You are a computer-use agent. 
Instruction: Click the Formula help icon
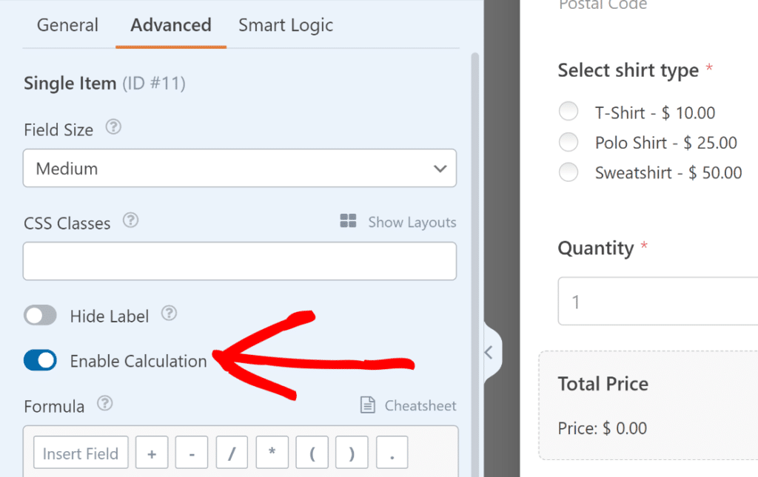click(x=104, y=405)
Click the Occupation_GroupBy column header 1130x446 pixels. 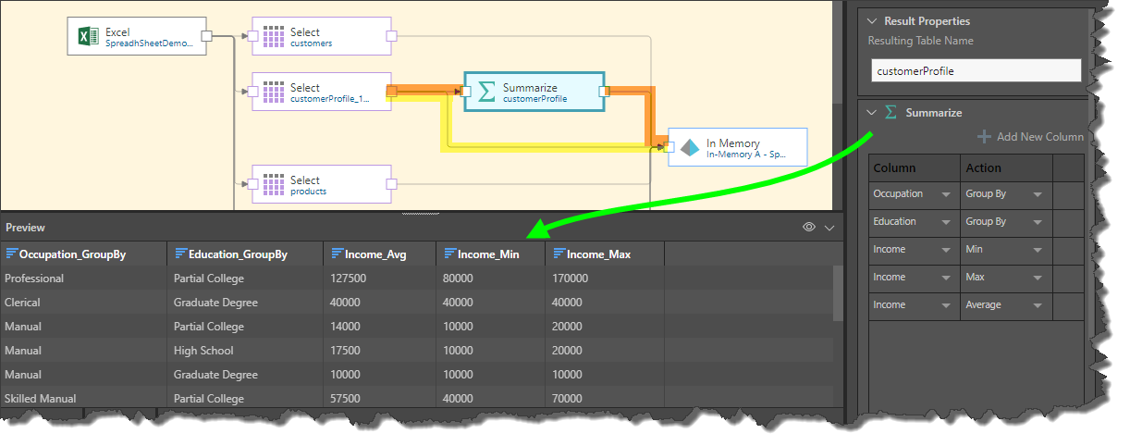[72, 254]
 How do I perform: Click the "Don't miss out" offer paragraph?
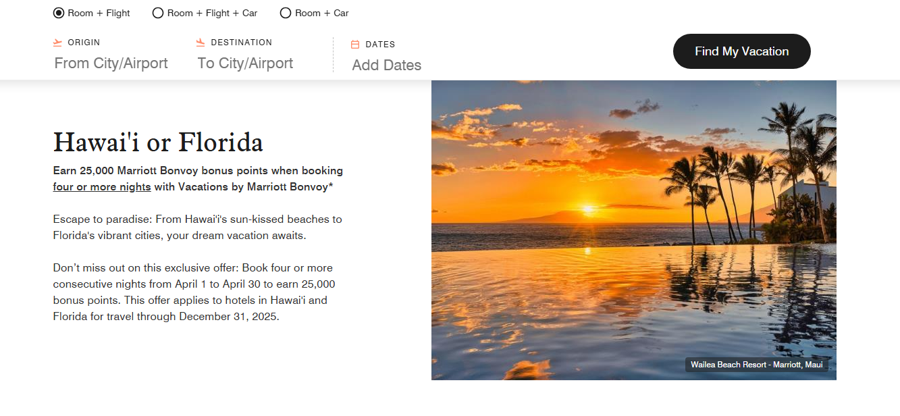[x=194, y=292]
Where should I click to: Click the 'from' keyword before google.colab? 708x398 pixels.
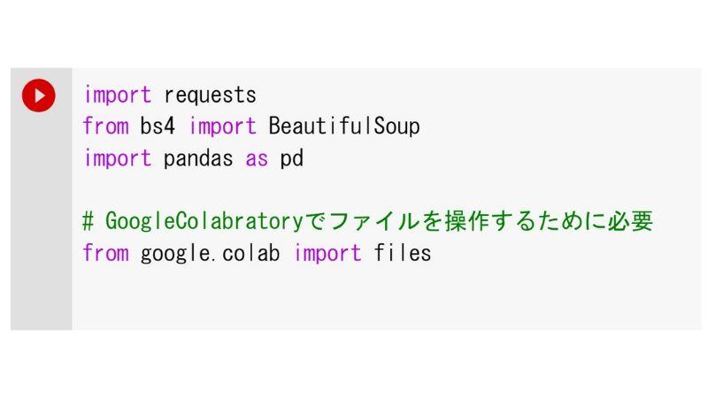point(105,253)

◇ ◇ ◇ ◇ ◇ ◇ ◇

• WHAT YOU ARE ASKED TO DO
Could you write out again, exactly, the lines from the line containing "Where should I" through the last line of the records above? Leave out the pictures.

• EXERCISE ANSWER
Where should I click to: Click the 'from' keyword before google.colab? 708x398 pixels.
point(105,253)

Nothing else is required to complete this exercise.